* _WHAT YOU WILL DO_
An identical copy of the data below is needed.

-- -- --

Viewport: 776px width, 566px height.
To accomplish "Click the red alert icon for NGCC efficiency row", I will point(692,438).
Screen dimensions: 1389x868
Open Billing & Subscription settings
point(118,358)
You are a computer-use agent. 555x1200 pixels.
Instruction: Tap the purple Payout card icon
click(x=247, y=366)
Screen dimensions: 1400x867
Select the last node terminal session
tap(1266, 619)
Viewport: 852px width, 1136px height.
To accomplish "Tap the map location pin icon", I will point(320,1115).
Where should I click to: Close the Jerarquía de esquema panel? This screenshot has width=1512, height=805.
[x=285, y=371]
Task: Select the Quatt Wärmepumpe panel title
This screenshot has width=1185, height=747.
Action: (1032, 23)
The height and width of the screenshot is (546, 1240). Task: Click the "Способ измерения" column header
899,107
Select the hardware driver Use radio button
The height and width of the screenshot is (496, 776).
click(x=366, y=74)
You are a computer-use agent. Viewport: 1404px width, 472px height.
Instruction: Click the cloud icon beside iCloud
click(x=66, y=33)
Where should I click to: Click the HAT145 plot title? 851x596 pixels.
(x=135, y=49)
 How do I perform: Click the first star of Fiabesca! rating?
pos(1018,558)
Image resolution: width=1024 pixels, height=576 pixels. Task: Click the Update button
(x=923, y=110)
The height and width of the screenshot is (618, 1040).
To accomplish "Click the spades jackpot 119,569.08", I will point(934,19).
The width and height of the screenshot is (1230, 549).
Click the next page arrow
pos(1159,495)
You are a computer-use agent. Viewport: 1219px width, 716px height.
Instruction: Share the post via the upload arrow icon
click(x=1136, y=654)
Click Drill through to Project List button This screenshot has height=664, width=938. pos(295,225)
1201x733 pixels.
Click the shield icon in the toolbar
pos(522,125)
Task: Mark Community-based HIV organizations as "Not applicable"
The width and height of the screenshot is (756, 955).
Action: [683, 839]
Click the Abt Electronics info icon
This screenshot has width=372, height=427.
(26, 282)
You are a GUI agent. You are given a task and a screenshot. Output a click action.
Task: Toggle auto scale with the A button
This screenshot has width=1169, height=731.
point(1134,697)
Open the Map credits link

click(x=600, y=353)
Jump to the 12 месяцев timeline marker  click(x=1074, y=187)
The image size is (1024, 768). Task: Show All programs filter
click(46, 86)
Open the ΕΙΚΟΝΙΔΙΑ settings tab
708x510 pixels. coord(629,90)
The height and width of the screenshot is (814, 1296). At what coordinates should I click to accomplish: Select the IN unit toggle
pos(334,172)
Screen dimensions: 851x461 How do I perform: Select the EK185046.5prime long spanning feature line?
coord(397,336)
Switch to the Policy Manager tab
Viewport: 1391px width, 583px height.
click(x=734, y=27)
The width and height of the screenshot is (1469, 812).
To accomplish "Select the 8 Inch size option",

-- -- --

* _EXERCISE SOLUTION_
Viewport: 776px width, 566px height.
To accomplish "Click the red alert icon for NGCC efficiency row", I will point(692,438).
Screen dimensions: 1389x868
Open Billing & Subscription settings
point(118,358)
You are a computer-use agent. 555x1200 pixels.
Instruction: Tap the purple Payout card icon
click(x=247, y=366)
Screen dimensions: 1400x867
Select the last node terminal session
tap(1266, 619)
Viewport: 852px width, 1136px height.
To accomplish "Tap the map location pin icon", I will point(320,1115).
Where should I click to: Close the Jerarquía de esquema panel? This screenshot has width=1512, height=805.
[x=285, y=371]
Task: Select the Quatt Wärmepumpe panel title
This screenshot has width=1185, height=747.
Action: (1032, 23)
The height and width of the screenshot is (546, 1240). Task: Click the "Способ измерения" column header
899,107
Select the hardware driver Use radio button
The height and width of the screenshot is (496, 776).
click(x=366, y=74)
You are a computer-use agent. Viewport: 1404px width, 472px height.
Instruction: Click the cloud icon beside iCloud
click(x=66, y=33)
Where should I click to: Click the HAT145 plot title? 851x596 pixels.
(x=135, y=49)
 How do I perform: Click the first star of Fiabesca! rating?
pos(1018,558)
Image resolution: width=1024 pixels, height=576 pixels. Task: Click the Update button
(x=923, y=110)
The height and width of the screenshot is (618, 1040).
To accomplish "Click the spades jackpot 119,569.08", I will point(934,19).
The width and height of the screenshot is (1230, 549).
Click the next page arrow
pos(1159,495)
You are a computer-use agent. Viewport: 1219px width, 716px height.
Instruction: Share the post via the upload arrow icon
click(x=1136, y=654)
Click Drill through to Project List button This screenshot has height=664, width=938. pos(295,225)
1201x733 pixels.
Click the shield icon in the toolbar
pos(522,125)
Task: Mark Community-based HIV organizations as "Not applicable"
The width and height of the screenshot is (756, 955).
Action: [683, 839]
Click the Abt Electronics info icon
This screenshot has width=372, height=427.
(26, 282)
You are a GUI agent. You are given a task and a screenshot. Output a click action.
Task: Toggle auto scale with the A button
This screenshot has width=1169, height=731.
point(1134,697)
Open the Map credits link

click(x=600, y=353)
Jump to the 12 месяцев timeline marker  click(x=1074, y=187)
The image size is (1024, 768). Task: Show All programs filter
click(46, 86)
Open the ΕΙΚΟΝΙΔΙΑ settings tab
708x510 pixels. coord(629,90)
The height and width of the screenshot is (814, 1296). At what coordinates should I click to accomplish: Select the IN unit toggle
pos(334,172)
Screen dimensions: 851x461 How do I perform: Select the EK185046.5prime long spanning feature line?
coord(397,336)
Switch to the Policy Manager tab
Viewport: 1391px width, 583px height.
click(x=734, y=27)
The width and height of the screenshot is (1469, 812).
To accomplish "Select the 8 Inch size option",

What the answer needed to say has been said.